Nos fuimos de Arrowhead con la conciencia intacta de saber que habíamos estado en un partido inolvidable. No sabemos cómo sigue esta historia, pero sabemos qué pasó anoche en Kansas City. No solo por Messi, también por el equipo. Por una selección que hace ya siete años se mantiene en competición con la elite, dos veces campeón de América y una vez campeón mundial. Ahora defiende ese título y lo hace mejor que nadie. Hasta acá, Sudamérica sufría. Hasta acá, hasta Argentina. Hasta Messi.

¿Y qué nos queda de Messi? ¿Vos me podés decir? Porque se ve que nos queda mucho. Que administra el descanso y las aceleraciones. Anoche marcó como el primer defensor. Hizo que el resto se contagiara de ese compromiso. El líder llama, hay que hacer lo que dice el líder. 

Anoche vi a Messi
Foto: Florencia Arroyos NA

Es válido preguntarse si anoche construyó su mejor actuación mundialista, superadora de la semifinal con Croacia en Qatar, un partido que conmovió al mundo. Acá tiene casi 39 años, ya es campeón, es su sexto Mundial,  y saca tres goles. Quizá con Messi la cosa sea siempre ser algo mejor. Vi los goles de Messi desde un palco de prensa que está arriba de todo en el estadio, una especie de gran balcón vidriado en el que estás aislado y, a la vez, podés ver perfecto el movimiento de cada jugador. Como si se tratara de una mirada cenital. Me enteré después de las lágrimas y del abrazo con Lionel Scaloni que terminó entre lágrimas. Esta selección siempre fue emocional, así ganó en Qatar. Pero desde ahí arriba, desde esa nave con vista al campo, vi un jugador espléndido y decidido en busca de algo más en su carrera con espíritu amateur. Había amor a la tarea, amor al fútbol. Pensé en lo que le dijo el Indio antes de morir. “Lionel, compatriota. Habla Indio -le dijo en un audio-. Acá soy uno más que te quiere saludar, te quiere aplaudir. Has sido un tesoro deportivo argentino. Dios y el Diablo te dieron una destreza inimaginable. Te felicito. Me has hecho pasar momentos muy divertidos y poder gozar a algunos amigos extranjeros también”. Y terminó: Postdata: ¿qué tal si ganás un campeonato del mundo más? Estás para eso viejo, estás para eso».

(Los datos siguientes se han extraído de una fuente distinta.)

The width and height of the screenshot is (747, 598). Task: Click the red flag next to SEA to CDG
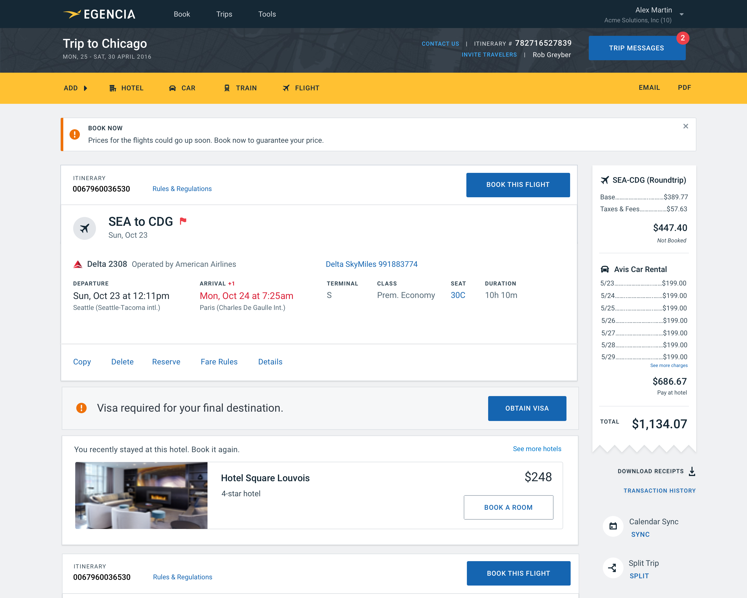(x=183, y=221)
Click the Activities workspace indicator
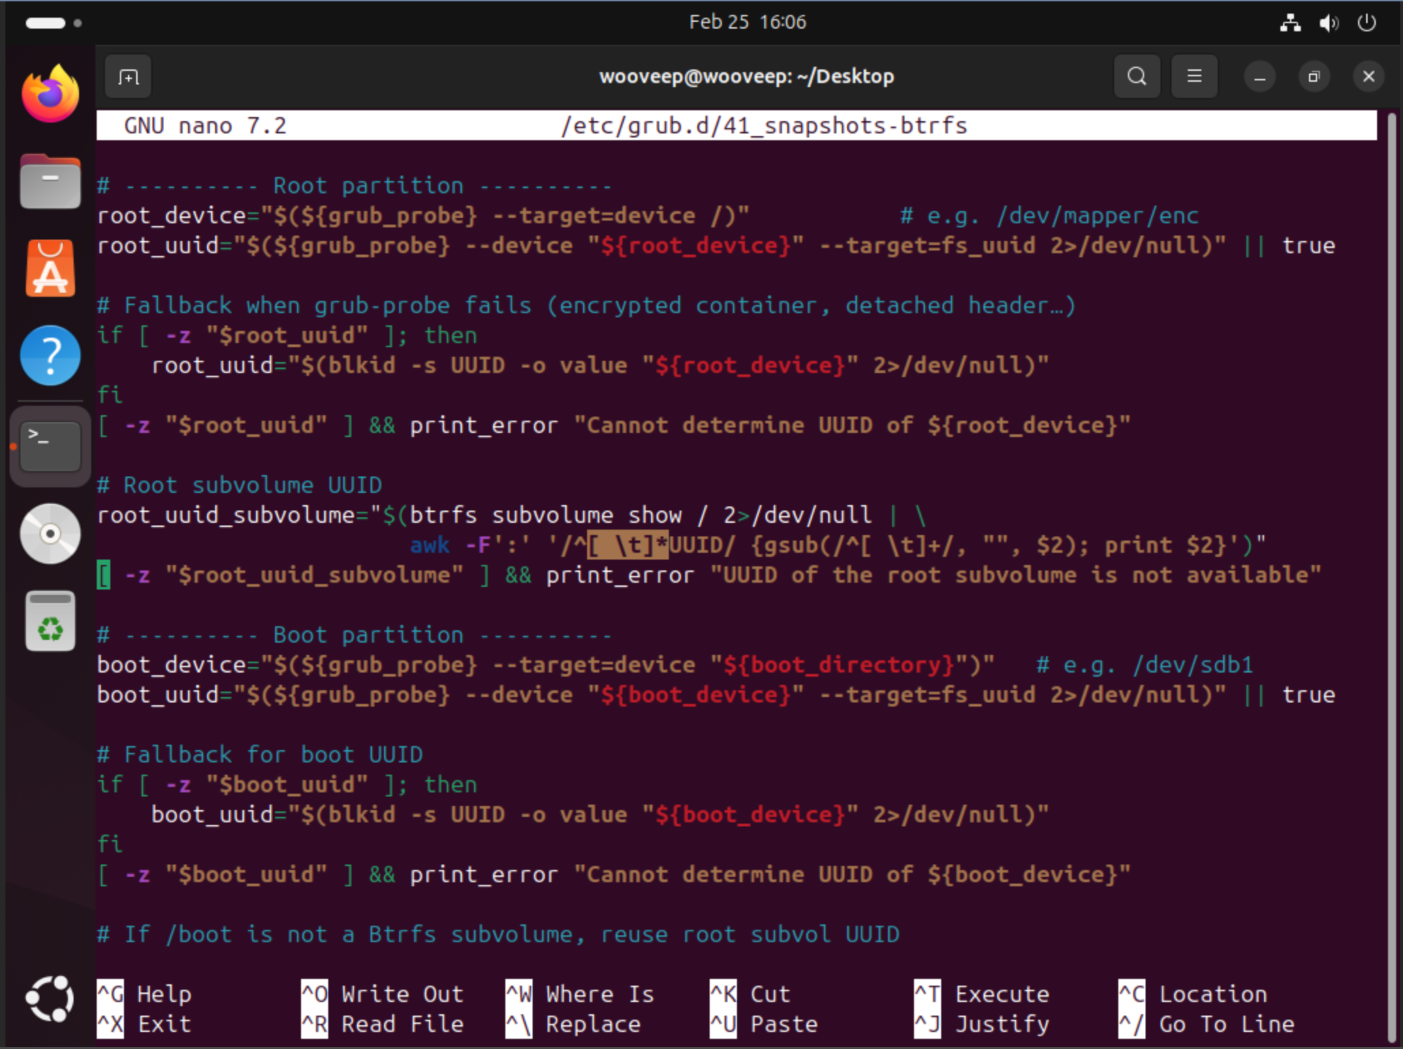 point(53,23)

Y a veces es solo eso. Se le pide a Messi y sus compañeros que se expresen en determinadas situaciones, que salgan a apoyar algún reclamo, que se involucren en nuestros asuntos cotidianos, y quizá solo se trate de jugar al fútbol para algunos, para Messi, un fabricante de felicidad. No es poco eso para un pueblo tantas veces golpeado. Es mucho. Messi está acá, nos dice que esta historia sigue. En la cancha, en México o en Buenos Aires, nos dedicamos a disfrutarlo.